### Collected data:
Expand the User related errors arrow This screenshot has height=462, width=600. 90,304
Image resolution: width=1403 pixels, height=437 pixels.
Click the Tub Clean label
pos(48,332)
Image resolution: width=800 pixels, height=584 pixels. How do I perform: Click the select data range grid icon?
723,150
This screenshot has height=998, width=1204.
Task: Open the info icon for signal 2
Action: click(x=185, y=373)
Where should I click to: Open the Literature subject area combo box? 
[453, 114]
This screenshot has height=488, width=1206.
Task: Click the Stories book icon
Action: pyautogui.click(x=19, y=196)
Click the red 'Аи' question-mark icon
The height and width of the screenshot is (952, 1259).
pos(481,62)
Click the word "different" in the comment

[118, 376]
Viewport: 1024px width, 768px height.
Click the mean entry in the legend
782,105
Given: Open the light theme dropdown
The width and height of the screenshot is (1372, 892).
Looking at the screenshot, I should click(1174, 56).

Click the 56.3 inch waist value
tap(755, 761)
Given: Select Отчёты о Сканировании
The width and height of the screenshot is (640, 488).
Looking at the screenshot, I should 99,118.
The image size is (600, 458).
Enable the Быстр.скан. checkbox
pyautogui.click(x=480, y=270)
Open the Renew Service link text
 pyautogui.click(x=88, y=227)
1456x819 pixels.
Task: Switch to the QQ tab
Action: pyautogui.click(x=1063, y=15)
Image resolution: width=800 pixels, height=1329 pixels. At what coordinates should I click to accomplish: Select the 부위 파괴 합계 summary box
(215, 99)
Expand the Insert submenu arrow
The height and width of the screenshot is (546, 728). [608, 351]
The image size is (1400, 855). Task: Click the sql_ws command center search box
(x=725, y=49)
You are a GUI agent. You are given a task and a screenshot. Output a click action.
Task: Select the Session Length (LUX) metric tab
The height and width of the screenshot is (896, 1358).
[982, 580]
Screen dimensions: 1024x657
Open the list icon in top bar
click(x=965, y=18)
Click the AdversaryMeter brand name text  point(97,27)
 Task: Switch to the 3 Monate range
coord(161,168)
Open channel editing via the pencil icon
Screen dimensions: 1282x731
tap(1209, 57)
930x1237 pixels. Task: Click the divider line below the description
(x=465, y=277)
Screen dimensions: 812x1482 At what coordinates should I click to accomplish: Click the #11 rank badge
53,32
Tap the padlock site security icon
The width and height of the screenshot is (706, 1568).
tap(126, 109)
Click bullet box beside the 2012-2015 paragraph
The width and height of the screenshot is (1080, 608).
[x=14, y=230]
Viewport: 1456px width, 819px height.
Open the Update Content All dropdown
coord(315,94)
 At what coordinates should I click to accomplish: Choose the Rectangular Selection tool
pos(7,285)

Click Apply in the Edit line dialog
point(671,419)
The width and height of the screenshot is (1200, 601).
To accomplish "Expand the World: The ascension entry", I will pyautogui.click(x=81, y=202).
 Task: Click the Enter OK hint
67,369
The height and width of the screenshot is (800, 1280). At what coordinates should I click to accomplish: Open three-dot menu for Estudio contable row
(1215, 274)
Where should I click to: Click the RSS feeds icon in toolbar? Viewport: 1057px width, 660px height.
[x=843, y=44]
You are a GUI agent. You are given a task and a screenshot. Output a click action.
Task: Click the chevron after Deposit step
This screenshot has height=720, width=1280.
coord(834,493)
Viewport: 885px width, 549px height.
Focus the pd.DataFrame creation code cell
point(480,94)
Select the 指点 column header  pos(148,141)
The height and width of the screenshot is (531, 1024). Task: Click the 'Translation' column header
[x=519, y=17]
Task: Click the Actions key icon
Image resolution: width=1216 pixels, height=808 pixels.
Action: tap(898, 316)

### What the exercise asks:
Reproduce every line above word for word, changing nothing.

### Task response:
Expand the User related errors arrow This screenshot has height=462, width=600. 90,304
Image resolution: width=1403 pixels, height=437 pixels.
Click the Tub Clean label
pos(48,332)
Image resolution: width=800 pixels, height=584 pixels. How do I perform: Click the select data range grid icon?
723,150
This screenshot has height=998, width=1204.
Task: Open the info icon for signal 2
Action: click(x=185, y=373)
Where should I click to: Open the Literature subject area combo box? 
[453, 114]
This screenshot has height=488, width=1206.
Task: Click the Stories book icon
Action: pyautogui.click(x=19, y=196)
Click the red 'Аи' question-mark icon
The height and width of the screenshot is (952, 1259).
pos(481,62)
Click the word "different" in the comment

[118, 376]
Viewport: 1024px width, 768px height.
Click the mean entry in the legend
782,105
Given: Open the light theme dropdown
The width and height of the screenshot is (1372, 892).
Looking at the screenshot, I should click(1174, 56).

Click the 56.3 inch waist value
tap(755, 761)
Given: Select Отчёты о Сканировании
The width and height of the screenshot is (640, 488).
Looking at the screenshot, I should 99,118.
The image size is (600, 458).
Enable the Быстр.скан. checkbox
pyautogui.click(x=480, y=270)
Open the Renew Service link text
 pyautogui.click(x=88, y=227)
1456x819 pixels.
Task: Switch to the QQ tab
Action: pyautogui.click(x=1063, y=15)
Image resolution: width=800 pixels, height=1329 pixels. At what coordinates should I click to accomplish: Select the 부위 파괴 합계 summary box
(215, 99)
Expand the Insert submenu arrow
The height and width of the screenshot is (546, 728). [608, 351]
The image size is (1400, 855). Task: Click the sql_ws command center search box
(x=725, y=49)
You are a GUI agent. You are given a task and a screenshot. Output a click action.
Task: Select the Session Length (LUX) metric tab
The height and width of the screenshot is (896, 1358).
[982, 580]
Screen dimensions: 1024x657
Open the list icon in top bar
click(x=965, y=18)
Click the AdversaryMeter brand name text  point(97,27)
 Task: Switch to the 3 Monate range
coord(161,168)
Open channel editing via the pencil icon
Screen dimensions: 1282x731
tap(1209, 57)
930x1237 pixels. Task: Click the divider line below the description
(x=465, y=277)
Screen dimensions: 812x1482 At what coordinates should I click to accomplish: Click the #11 rank badge
53,32
Tap the padlock site security icon
The width and height of the screenshot is (706, 1568).
tap(126, 109)
Click bullet box beside the 2012-2015 paragraph
The width and height of the screenshot is (1080, 608).
[x=14, y=230]
Viewport: 1456px width, 819px height.
Open the Update Content All dropdown
coord(315,94)
 At what coordinates should I click to accomplish: Choose the Rectangular Selection tool
pos(7,285)

Click Apply in the Edit line dialog
point(671,419)
The width and height of the screenshot is (1200, 601).
To accomplish "Expand the World: The ascension entry", I will pyautogui.click(x=81, y=202).
 Task: Click the Enter OK hint
67,369
The height and width of the screenshot is (800, 1280). At what coordinates should I click to accomplish: Open three-dot menu for Estudio contable row
(1215, 274)
Where should I click to: Click the RSS feeds icon in toolbar? Viewport: 1057px width, 660px height.
[x=843, y=44]
You are a GUI agent. You are given a task and a screenshot. Output a click action.
Task: Click the chevron after Deposit step
This screenshot has height=720, width=1280.
coord(834,493)
Viewport: 885px width, 549px height.
Focus the pd.DataFrame creation code cell
point(480,94)
Select the 指点 column header  pos(148,141)
The height and width of the screenshot is (531, 1024). Task: Click the 'Translation' column header
[x=519, y=17]
Task: Click the Actions key icon
Image resolution: width=1216 pixels, height=808 pixels.
Action: tap(898, 316)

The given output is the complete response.